*Record set*.
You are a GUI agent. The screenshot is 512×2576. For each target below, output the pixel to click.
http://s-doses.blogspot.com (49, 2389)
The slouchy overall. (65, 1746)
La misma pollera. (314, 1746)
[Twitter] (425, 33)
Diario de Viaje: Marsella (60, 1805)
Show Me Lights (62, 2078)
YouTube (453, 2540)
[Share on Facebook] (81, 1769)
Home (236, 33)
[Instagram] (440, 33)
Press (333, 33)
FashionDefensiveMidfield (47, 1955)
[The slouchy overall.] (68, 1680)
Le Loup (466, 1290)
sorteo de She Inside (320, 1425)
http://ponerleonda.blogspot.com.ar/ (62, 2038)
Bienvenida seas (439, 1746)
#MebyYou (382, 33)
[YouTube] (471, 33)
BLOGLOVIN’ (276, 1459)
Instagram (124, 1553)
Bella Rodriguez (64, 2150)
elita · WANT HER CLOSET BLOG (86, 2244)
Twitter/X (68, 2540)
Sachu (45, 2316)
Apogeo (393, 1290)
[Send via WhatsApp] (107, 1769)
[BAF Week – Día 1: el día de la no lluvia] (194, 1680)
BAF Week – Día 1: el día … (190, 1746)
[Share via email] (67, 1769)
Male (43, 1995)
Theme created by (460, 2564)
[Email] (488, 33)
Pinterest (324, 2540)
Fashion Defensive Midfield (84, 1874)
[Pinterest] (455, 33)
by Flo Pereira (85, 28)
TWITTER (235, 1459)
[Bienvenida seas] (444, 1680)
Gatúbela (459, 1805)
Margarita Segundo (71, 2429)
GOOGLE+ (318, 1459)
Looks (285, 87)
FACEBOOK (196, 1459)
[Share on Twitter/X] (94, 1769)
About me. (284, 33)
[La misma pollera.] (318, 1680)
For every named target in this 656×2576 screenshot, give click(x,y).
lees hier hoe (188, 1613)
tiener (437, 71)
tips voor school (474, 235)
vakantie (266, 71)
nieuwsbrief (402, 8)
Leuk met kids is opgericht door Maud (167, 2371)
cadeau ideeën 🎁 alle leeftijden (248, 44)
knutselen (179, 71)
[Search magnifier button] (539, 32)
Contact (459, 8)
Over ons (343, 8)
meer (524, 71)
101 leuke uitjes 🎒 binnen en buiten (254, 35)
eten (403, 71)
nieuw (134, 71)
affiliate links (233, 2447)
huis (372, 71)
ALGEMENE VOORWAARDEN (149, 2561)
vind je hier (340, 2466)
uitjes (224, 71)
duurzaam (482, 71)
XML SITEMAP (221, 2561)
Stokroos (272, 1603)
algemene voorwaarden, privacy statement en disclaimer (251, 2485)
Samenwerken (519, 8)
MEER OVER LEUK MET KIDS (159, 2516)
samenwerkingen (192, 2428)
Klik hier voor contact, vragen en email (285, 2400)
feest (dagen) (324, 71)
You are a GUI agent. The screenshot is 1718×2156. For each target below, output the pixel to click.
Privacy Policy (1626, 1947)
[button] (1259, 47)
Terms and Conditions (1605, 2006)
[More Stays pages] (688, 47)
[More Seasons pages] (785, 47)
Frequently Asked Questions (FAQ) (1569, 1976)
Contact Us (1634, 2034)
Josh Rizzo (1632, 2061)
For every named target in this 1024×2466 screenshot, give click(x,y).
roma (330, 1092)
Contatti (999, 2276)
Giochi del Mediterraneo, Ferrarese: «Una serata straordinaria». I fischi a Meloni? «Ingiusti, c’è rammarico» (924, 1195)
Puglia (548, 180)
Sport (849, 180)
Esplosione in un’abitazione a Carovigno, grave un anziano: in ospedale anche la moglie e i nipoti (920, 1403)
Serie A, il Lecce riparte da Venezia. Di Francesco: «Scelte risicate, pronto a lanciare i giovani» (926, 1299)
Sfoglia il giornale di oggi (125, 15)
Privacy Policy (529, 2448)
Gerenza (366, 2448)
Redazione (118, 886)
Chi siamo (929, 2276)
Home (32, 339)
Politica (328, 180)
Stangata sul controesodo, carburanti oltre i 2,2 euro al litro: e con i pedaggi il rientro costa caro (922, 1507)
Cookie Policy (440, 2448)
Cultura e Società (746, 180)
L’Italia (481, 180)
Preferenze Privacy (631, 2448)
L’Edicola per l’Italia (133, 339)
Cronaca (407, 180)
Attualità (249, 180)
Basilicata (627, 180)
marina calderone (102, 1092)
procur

*What the task requires*. State how many lines in the listing above contain the string "overall". Include no other words.

*Solution*. 2